───── DATA EXTRACT
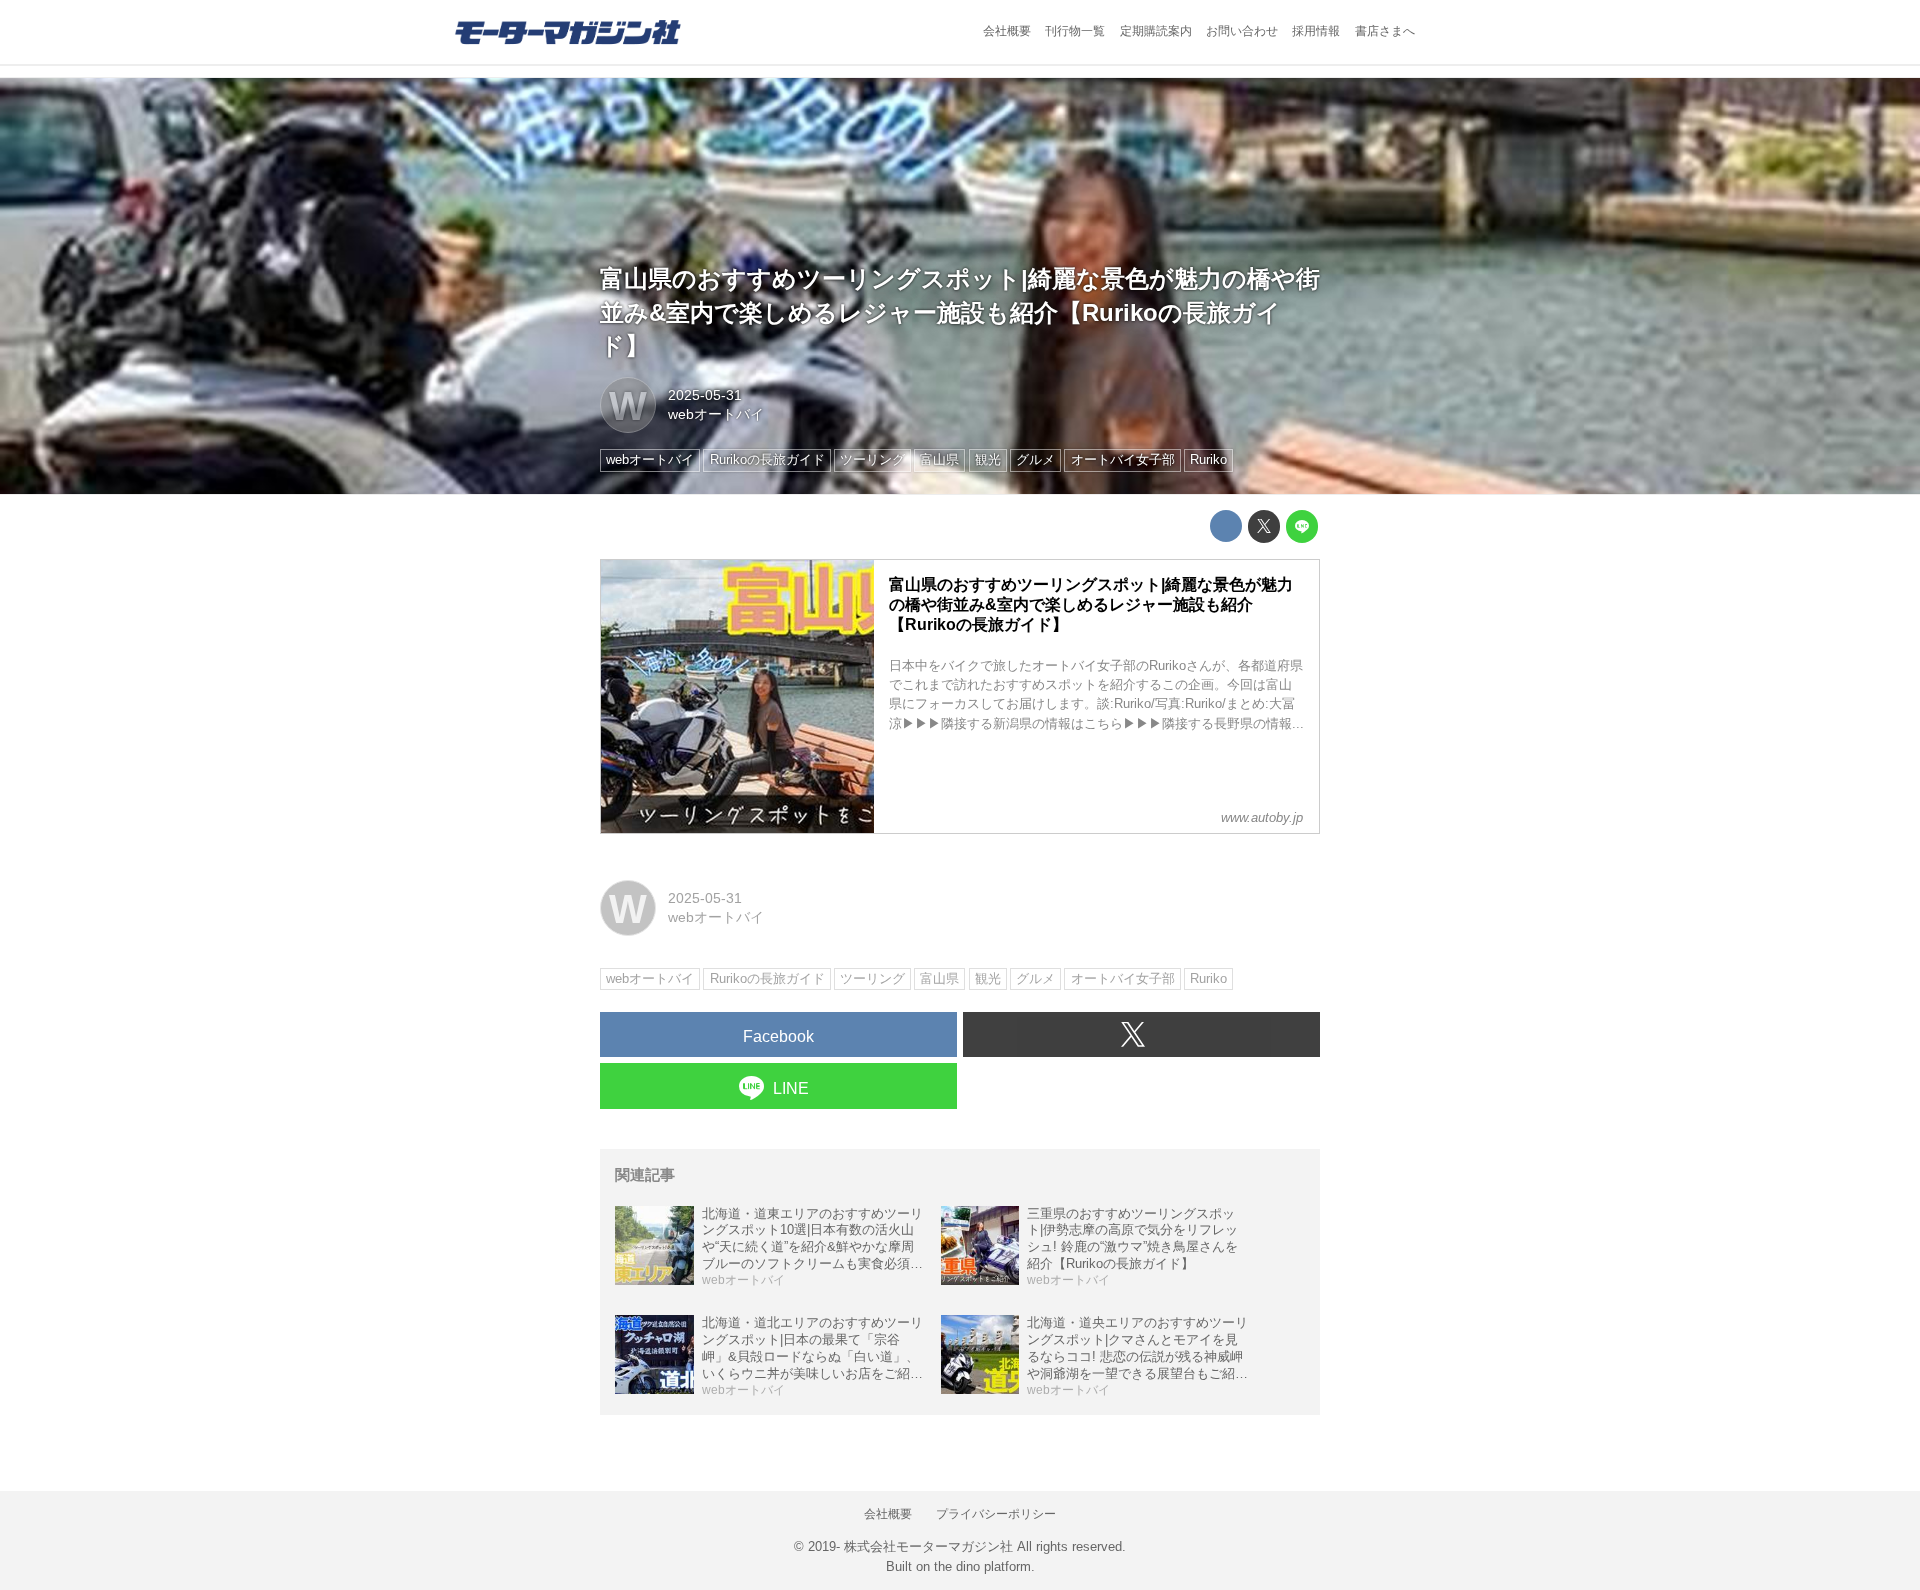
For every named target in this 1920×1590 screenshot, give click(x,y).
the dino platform (982, 1566)
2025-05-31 (705, 395)
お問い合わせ (1242, 31)
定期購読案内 (1156, 31)
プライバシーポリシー (996, 1514)
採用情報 (1316, 31)
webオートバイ (716, 414)
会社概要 (1007, 31)
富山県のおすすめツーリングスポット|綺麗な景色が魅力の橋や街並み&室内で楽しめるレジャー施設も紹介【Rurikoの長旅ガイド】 (960, 312)
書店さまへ (1385, 31)
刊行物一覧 (1075, 31)
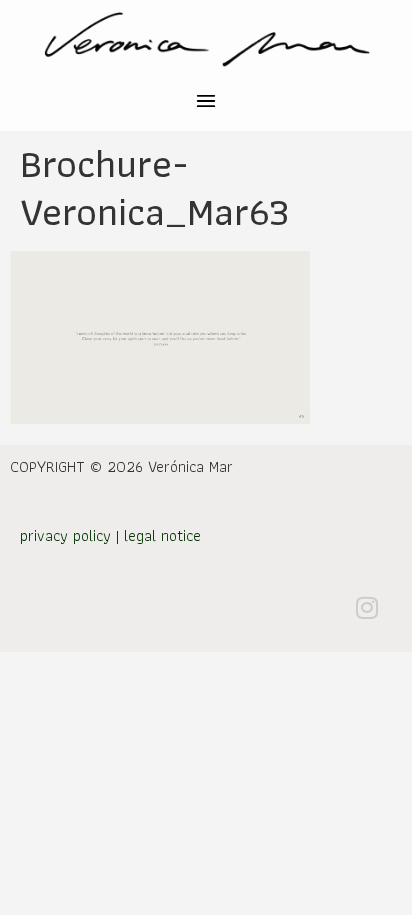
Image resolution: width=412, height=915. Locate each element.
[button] (206, 102)
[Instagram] (367, 607)
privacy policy (65, 535)
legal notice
──────────
## EXERCISE PROMPT:
The line containing "刊行物一覧 (1075, 31)" marks the end: retype every line from the first one in the listing up to and including it, without pictures.

## EXERCISE RESULT:
For every named target in this 1920×1590 screenshot, give click(x,y).
the dino platform (982, 1566)
2025-05-31 (705, 395)
お問い合わせ (1242, 31)
定期購読案内 (1156, 31)
プライバシーポリシー (996, 1514)
採用情報 (1316, 31)
webオートバイ (716, 414)
会社概要 (1007, 31)
富山県のおすすめツーリングスポット|綺麗な景色が魅力の橋や街並み&室内で楽しめるレジャー施設も紹介【Rurikoの長旅ガイド】 (960, 312)
書店さまへ (1385, 31)
刊行物一覧 (1075, 31)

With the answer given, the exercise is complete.